You knew from the action items that came out of the IRC meeting of April 17
that my team would be working on an API revision proposal. You also knew
that this proposal was to be accompanied by an object model diagram and
glossary, in order to clear up confusion. You were in that meeting, you saw
the action items being created. Heck, you even added the "to prepare API
for SSL and L7" directive for my team yourself!

The implied but not stated assumption about this work was that it would be
fairly evaluated once done, and that we would be given a short window (ie.
about a week) in which to fully prepare and state our proposal.

Your actions, though, were apparently to produce your own version of the
same in blueprint form without notifying anyone in the group that you were
going to be doing this, let alone my team. How could you have given my API
proposal a fair shake prior to publishing your blueprint, if both came out
on the same day? (In fact, I'm lead to believe that you and other Neutron
LBaaS developers hadn't even looked at my proposal before the meeting on
4/24, where y'all started determining product direction, apparently by
edict.)

Therefore, looking honestly at your actions on this and trying to give you
the benefit of the doubt, I still must assume that you never intended to
seriously consider our proposal. (Or at the very least somehow forgot we
were working on it, despite the threads I started on the mailing list about
SSL re-encryption and HA features that had to do with it.) If you're
handing out "make work" action items, what's the point of me participating
in this process at all?

Even if we ultimately agree on much of the design and road map, you still
effectively ignored anything I was going to say by making what are
essentially product road map proposals (ie. blueprints) prior to my API
proposal being available (let alone discussed in group).
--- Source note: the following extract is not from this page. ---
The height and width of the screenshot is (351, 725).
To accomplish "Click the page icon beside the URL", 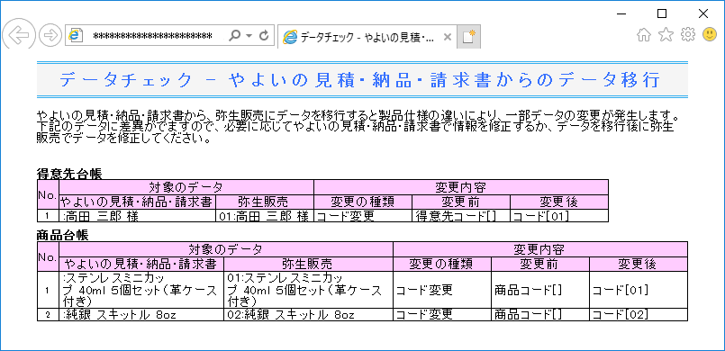I will (76, 36).

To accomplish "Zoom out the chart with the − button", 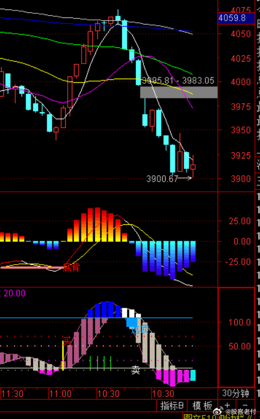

Do you now understand why I find this offensive? Can you also understand
how others, seeing how this was handled, might now be reluctant to
participate?


> That not only was there apparently never an intent to seriously consider
>> my proposal, but now, if I want to be heard, I'm going to have to
>> familiarize myself with your proposal and fight tooth and nail to be heard
>> to fix any brokenness I will almost certainly find in it. And I have to do
>> this with very little confidence that my voice is going to be heard.
>>
>
> I think our disconnect comes from the fact that whole discussion that
> started in the end of Havana from fixing the API in the way that L7 &
> multiple listeners are possible, came to the discussion of 'what lbaas API
> of the dream should look like'.
> Your document does great job of addressing the latter, but it's hardly a
> single action item/single blueprint/single patch.
>

Right, so *if* we decide to go with my proposal, we need to first decide
which parts we're actually going to go with--  I don't expect my proposal
to be complete or perfect by any means, and we need to have honest
discussion of this first. Then, once we've more-or-less come to a consensus
on this overall direction, it makes sense to think about how to split up
the work into digestible, parallelize-able chunks that can be tackled by
the various interested parties working on this project.  (My team actually
wanted to propose a road map and attach it to the proposal, but there
simply wasn't time if we wanted to get the API out before the next IRC
meeting in enough time for people to have had a chance to look at it.)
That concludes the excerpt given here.